> **TASK PROMPT**: Extract all lines from the data beneath that include the word "agent".

> **DATASET RECORDS**:
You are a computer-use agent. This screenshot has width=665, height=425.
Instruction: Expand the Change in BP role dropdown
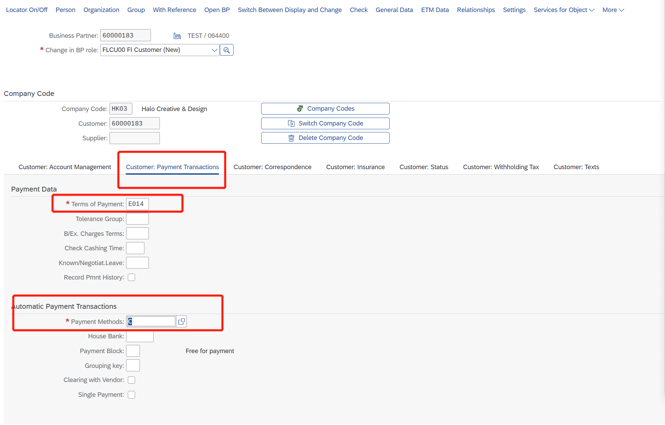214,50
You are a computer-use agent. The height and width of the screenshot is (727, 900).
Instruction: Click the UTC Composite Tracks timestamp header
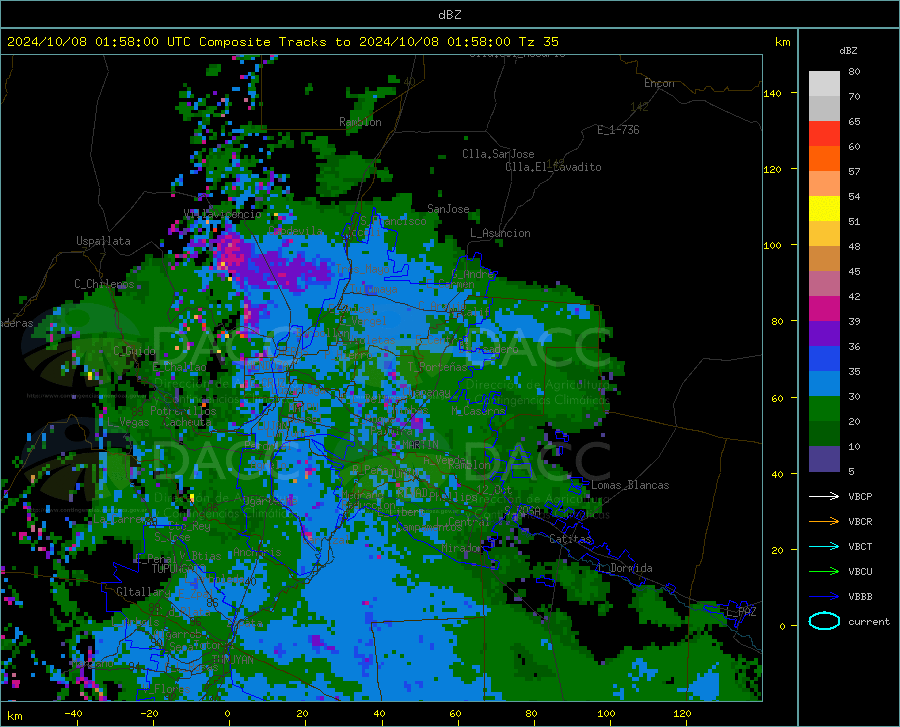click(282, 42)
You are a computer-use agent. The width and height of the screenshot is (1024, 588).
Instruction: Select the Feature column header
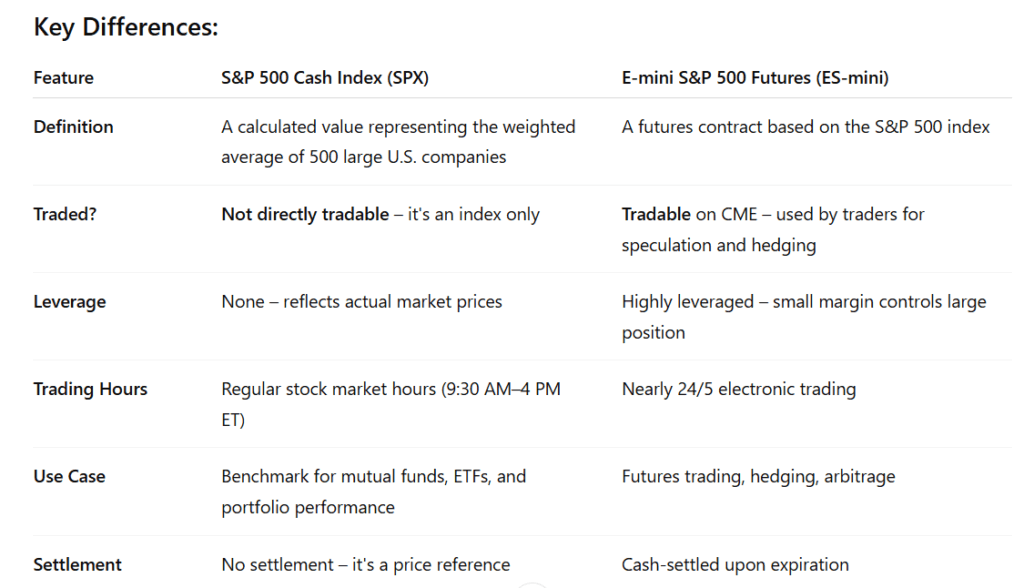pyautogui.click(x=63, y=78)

---

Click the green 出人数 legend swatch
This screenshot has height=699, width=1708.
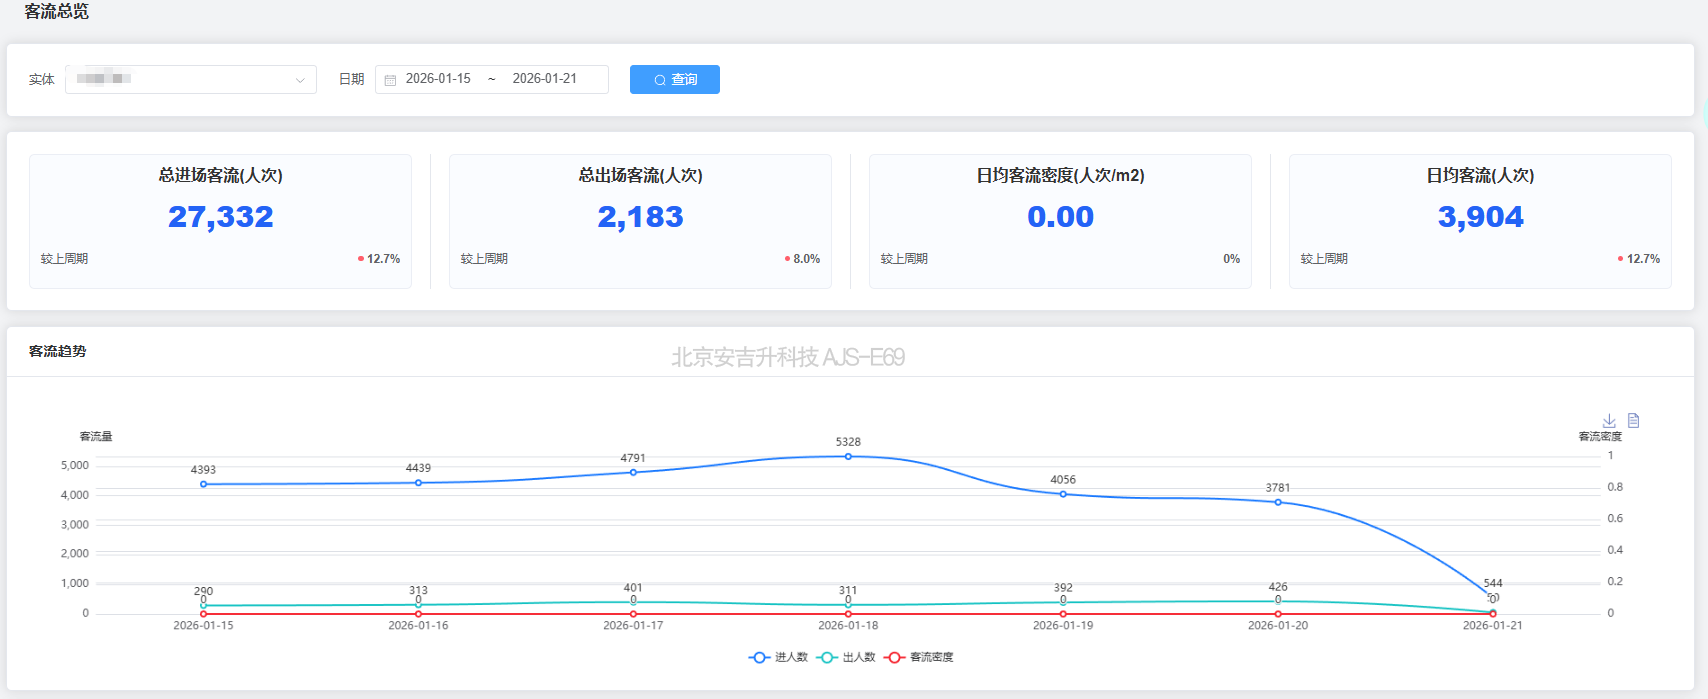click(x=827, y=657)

> **TASK SOLUTION**:
You are a computer-use agent. This screenshot has width=665, height=425.
You are a computer-use agent. The height and width of the screenshot is (727, 900).
You are a computer-use agent. The width and height of the screenshot is (1024, 588).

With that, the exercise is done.